The Code Segment can be organized using .ORG with one incredibly important difference. The 16-bit address must be logically shifted left by one place. This is because the Code Segment is all stored in Program Space, and the Program Space addressing is organized by WORDS, not Bytes. This is notoriously confusing in AtmelStudio’s Debugger/Simulator, since the Memory View only outputs Byte addresses…

…In My Example Template I told .ORG to place this constant string at address 0x0300, but it is at exactly double that value. Atmel Debugger/Simulator simply does not display word addressing, even when looking at Program Space; as lovely as that would be. Thus, the address 0x0300, when used in the Code Segment is referring to the 0x0300th WORD in Program Space, which would be the 0x0600th byte; because a Word is 2 Bytes. Taking an Address and Logically Shifting it Left is equivalent to multiplying it by 2.

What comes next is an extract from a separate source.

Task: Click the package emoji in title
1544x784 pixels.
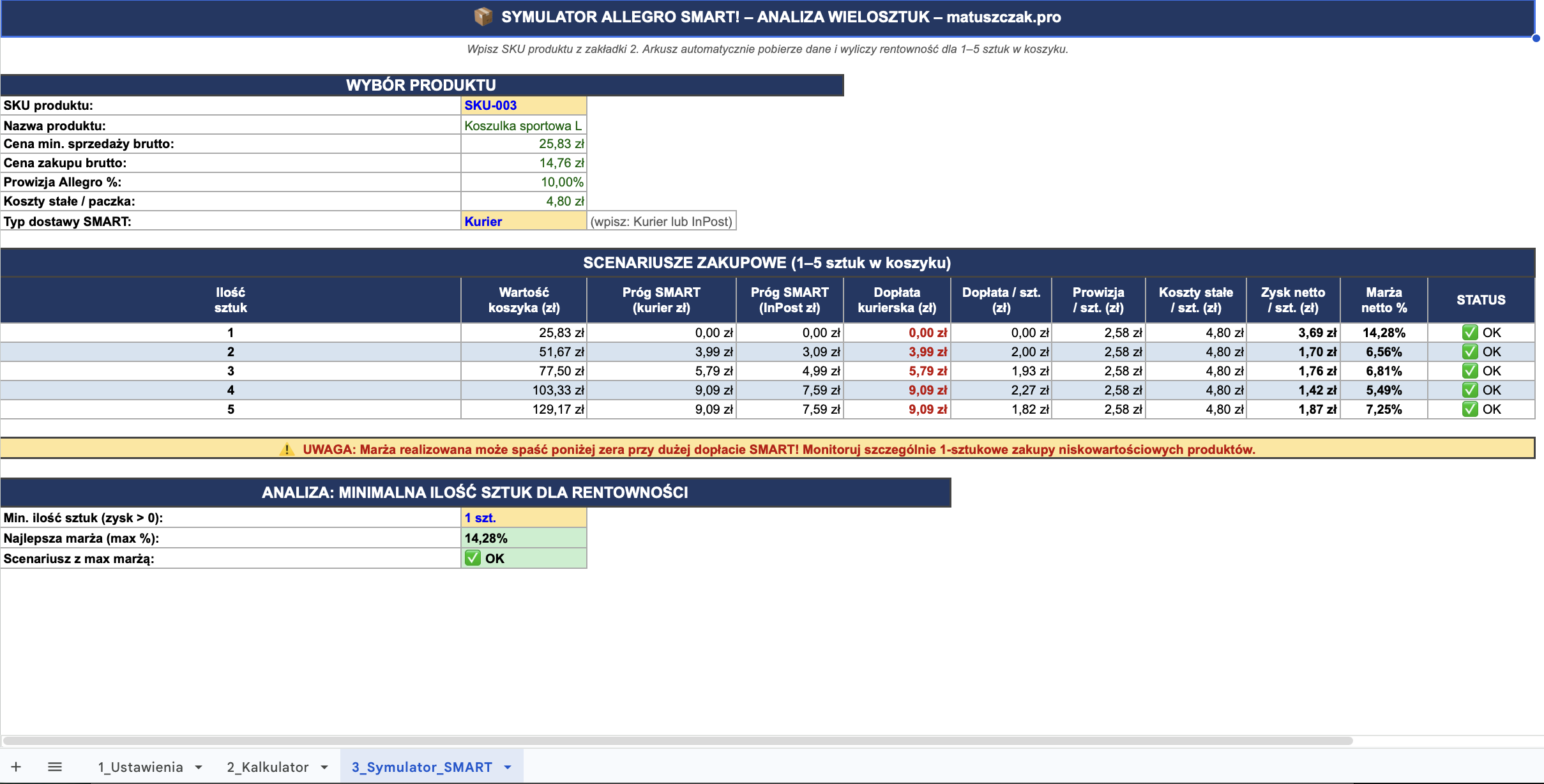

I divided my Code Section into 3 partitions. You would think they should go in sequential order, but I did not do that….

.CSEG .org 0x0800
    constantdata: .db "All that is gold does not glitter",0

.org 0x0000
    rjmp MAIN

//MAIN PROGRAM/////////
.org 0x0100
	COPYSTRINGPGM ramcopy,romdata

        //WRITE PROGRAM HERE....

	endloop:
		nop
		rjmp endloop
//PLACE SUBROUTINES HERE/////////////////////

.exit ///////////////////////////////////////

I started off with whatever address I want to store my constants at. If I don’t specify an address of my own, it will simply store my constants at either address 0, or wherever I declare them mid-code(which I can do). It doesn’t matter the exact address, I just usually want my constants kept away from actual Program Instructions while writing. Constants are technically written to Flash(ROM) before any instructions are executed, so chronologically, my line ordering can still make some sense. After declaring constants, my program is ready to begin. Code execution always begins at 0x0000. A very common thing to do is place a jmp instruction here and actually begin your program at a later address. This is because AVR devices often place interrupt vectors here, meaning in a complex program, the first bunch of addresses will probably be a table of jumps to different interrupt routines. So I like to save this space. I started my program at 0x0100, just because that was a nice clean number, far above any interrupt vectors. Of course, this program only copies a string from ROM to RAM, and then loops nothing forever. I always place an end loop as a catch for the end of my program. The program counter or instruction pointer should not be allowed to run astray at the end of the program. AFTER the endloop, is typically where I place my sub-routines. The endloop will protect these subroutines from being executed arbitrarily. Finally, the .EXIT directive marks the end of all code. You may freely write comments or keep notes in the lines below this directive and it will be ignored by the assembler.